:: Lesetext

Tod durch Infektionen breitet sich weltweit aus

■ Die Weltgesundheitsorganisation beziffert die Zahl der im vergangenen Jahr an Infektionskrankheiten verstorbenen Menschen auf 17 Millionen

Genf (taz) – Die Weltgesundheitsorganisation (WHO) in Genf hat zum Auftakt ihrer einwöchigen Jahresversammlung vor der weiteren Ausbreitung neuer und alter, längst überwunden geglaubter Infektionskrankheiten gewarnt. Laut dem gestern veröffentlichten „Weltgesundheitsbericht 96“ wurden von 52 Millionen Menschen, die 1995 an einer Krankheit starben, 17 Millionen Opfer von Infektionen, darunter 9 Millionen Kinder.

Die größten Killer waren schwere Erkrankungen der Atmungswege wie Lungenentzündung, gefolgt von den beiden durch Darmviren verursachten Seuchen Cholera und Typhus sowie Tuberkulose, Malaria, Gelbfieber und Aids. Zu den Krankheiten, die zumindest in Europa und Nordamerika, wenn nicht gar weltweit als ausgerottet galten, sich in den letzten Jahren aber wieder ausgebreitet haben, gehören Diphtherie und Cholera. Die 1990 in der Russischen Föderation ausgebrochene Diphtherie-Epidemie hat inzwischen auf 15 osteuropäische Staaten übergegriffen. Und auch die Cholera forderte 1995 in Osteuropa zahlreiche Opfer. Immer mehr Erreger bekannter Infektionskrankheiten reagieren resistent auf Antibiotika und andere Gegenmittel.

Mit Mehraufwendungen von nur einem US-Dollar pro Person hätten die meisten Opfer bekannter Infektionskrankheiten vor Ansteckung geschützt oder geheilt werden können, heißt es im Weltgesundheitsreport. Doch die Budgets der WHO wie auch der nationalen Gesundheitsdienste in fast allen der rund 190 Mitgliedsstaaten der Organisation wurden in den letzten Jahren eingefroren oder gar gekürzt.

Seit 1976 sind zusätzlich zu den bis dahin bekannten Infektionskrankheiten 30 neue aufgetreten, zuletzt 1995 das Ebola-Fieber in Zaire. 245 der im Vorjahr an Ebola erkrankten 316 Personen sind inzwischen gestorben. Für viele der neuen Infektionskrankheiten sind bislang keine Gegenmittel oder Heilungsmöglichkeiten bekannt. Nach Auffassung von WHO-Generaldirektor Hiroshi Nakajima droht eine „neue globale Krise“, die Gesundheit von Hunderten von Millionen Menschen sei ernsthaft bedroht.

::::
:: Ausgangsmaterial

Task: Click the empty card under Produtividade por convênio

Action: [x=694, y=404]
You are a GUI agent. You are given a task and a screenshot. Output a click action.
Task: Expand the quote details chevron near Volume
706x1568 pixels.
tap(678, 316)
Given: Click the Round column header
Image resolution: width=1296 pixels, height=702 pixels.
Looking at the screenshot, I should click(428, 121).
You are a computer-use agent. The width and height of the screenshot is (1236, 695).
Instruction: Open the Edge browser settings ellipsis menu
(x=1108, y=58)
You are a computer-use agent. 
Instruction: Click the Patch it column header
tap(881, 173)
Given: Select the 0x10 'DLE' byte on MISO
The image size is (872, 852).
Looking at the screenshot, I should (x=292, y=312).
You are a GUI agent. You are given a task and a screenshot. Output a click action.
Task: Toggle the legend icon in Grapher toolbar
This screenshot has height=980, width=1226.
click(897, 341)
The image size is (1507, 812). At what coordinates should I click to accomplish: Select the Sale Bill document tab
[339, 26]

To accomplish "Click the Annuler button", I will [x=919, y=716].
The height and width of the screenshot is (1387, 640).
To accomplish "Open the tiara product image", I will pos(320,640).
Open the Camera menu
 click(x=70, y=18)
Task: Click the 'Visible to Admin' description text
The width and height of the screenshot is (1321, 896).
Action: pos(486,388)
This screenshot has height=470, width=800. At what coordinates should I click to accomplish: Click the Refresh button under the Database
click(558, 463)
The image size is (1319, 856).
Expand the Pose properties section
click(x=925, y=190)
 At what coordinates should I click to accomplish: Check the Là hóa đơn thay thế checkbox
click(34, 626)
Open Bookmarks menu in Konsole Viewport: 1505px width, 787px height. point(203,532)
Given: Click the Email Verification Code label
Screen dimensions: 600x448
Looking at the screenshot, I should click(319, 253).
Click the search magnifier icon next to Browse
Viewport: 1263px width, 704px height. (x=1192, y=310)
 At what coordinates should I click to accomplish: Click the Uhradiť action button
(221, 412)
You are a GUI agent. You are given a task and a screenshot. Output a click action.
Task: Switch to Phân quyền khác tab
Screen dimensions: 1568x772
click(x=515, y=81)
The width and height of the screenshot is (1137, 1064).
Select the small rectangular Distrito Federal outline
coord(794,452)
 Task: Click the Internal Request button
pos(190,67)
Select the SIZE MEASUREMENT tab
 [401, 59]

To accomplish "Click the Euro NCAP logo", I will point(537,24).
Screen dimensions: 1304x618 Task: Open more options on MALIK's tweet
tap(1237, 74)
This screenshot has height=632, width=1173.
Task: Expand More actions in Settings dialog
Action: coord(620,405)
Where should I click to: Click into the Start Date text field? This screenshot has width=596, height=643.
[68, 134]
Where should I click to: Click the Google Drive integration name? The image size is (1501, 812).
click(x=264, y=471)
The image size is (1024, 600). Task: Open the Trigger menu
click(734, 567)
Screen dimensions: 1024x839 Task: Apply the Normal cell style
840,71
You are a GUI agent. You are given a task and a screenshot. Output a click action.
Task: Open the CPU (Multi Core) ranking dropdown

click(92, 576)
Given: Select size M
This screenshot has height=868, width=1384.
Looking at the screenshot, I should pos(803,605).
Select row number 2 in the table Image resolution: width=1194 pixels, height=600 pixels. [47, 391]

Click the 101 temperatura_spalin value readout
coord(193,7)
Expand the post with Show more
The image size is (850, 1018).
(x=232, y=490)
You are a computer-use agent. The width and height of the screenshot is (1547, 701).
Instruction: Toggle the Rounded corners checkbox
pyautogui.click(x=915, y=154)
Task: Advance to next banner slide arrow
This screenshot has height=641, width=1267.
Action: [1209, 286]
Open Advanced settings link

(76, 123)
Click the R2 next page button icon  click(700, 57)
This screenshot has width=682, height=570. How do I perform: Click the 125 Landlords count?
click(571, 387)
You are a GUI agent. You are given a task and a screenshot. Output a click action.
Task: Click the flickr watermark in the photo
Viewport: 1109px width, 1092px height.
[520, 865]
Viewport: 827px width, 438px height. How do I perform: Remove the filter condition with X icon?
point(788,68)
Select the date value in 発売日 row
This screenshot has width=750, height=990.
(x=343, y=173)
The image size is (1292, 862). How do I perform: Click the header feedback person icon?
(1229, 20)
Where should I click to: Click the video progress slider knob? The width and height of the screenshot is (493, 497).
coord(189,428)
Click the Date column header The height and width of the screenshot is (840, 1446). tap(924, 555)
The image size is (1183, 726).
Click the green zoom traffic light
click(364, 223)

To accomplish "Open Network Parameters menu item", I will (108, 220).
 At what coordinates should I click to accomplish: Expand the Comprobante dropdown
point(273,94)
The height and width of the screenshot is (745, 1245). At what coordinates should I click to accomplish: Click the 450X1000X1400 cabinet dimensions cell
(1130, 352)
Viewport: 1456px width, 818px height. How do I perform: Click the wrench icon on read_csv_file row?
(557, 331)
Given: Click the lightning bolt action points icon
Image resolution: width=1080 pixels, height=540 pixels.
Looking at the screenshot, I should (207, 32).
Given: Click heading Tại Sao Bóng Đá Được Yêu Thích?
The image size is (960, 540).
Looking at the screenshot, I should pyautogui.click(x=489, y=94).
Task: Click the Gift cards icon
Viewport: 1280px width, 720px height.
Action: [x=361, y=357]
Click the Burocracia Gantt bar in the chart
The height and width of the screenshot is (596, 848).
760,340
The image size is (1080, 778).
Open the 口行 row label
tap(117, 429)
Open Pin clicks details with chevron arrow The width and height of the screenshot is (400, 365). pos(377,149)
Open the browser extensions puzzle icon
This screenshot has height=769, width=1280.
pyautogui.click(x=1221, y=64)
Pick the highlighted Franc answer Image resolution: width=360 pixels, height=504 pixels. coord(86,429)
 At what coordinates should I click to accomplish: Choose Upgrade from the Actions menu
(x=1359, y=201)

::::

**Aufgaben zur Übung:**
- 1) Wie lautet im Text über Infektionskrankheiten die Stelle von „Mit Mehraufwendungen von“ bis „sei ernsthaft bedroht.“? Zitieren Sie sie wörtlich.
- 2) Setzen Sie den Text über Infektionskrankheiten nach seinem letzten Satz fort.

**Schriftliche Antworten:**
- 1)
Mit Mehraufwendungen von nur einem US-Dollar pro Person hätten die meisten Opfer bekannter Infektionskrankheiten vor Ansteckung geschützt oder geheilt werden können, heißt es im Weltgesundheitsreport. Doch die Budgets der WHO wie auch der nationalen Gesundheitsdienste in fast allen der rund 190 Mitgliedsstaaten der Organisation wurden in den letzten Jahren eingefroren oder gar gekürzt.

Seit 1976 sind zusätzlich zu den bis dahin bekannten Infektionskrankheiten 30 neue aufgetreten, zuletzt 1995 das Ebola-Fieber in Zaire. 245 der im Vorjahr an Ebola erkrankten 316 Personen sind inzwischen gestorben. Für viele der neuen Infektionskrankheiten sind bislang keine Gegenmittel oder Heilungsmöglichkeiten bekannt. Nach Auffassung von WHO-Generaldirektor Hiroshi Nakajima droht eine „neue globale Krise“, die Gesundheit von Hunderten von Millionen Menschen sei ernsthaft bedroht.

- 2)
Ob die Delegierten der WHO- Mitgliedsstaaten auf ihrem Jahreskongreß als Antwort auf diese „globale Krise“ neue Programme und die hierfür notwendigen Finanzmittel beschließen werden, bleibt abzuwarten. Doch selbst wenn diese geschehen sollte: Klassiche Gesundheitsvorsorge und die Bekämpfung von Krankheiten auf nationaler oder internationaler Basis stoßen zunehmend an ihre Grenzen. So reichen die einst von der WHO durchgesetzten weltweiten Impfprogramme, dank deren inzwischen jährlich immerhin acht von zehn Kindern gegen die sechs häufigsten unter den altbekannten Infektionskrankheiten immunisiert werden, nicht mehr aus.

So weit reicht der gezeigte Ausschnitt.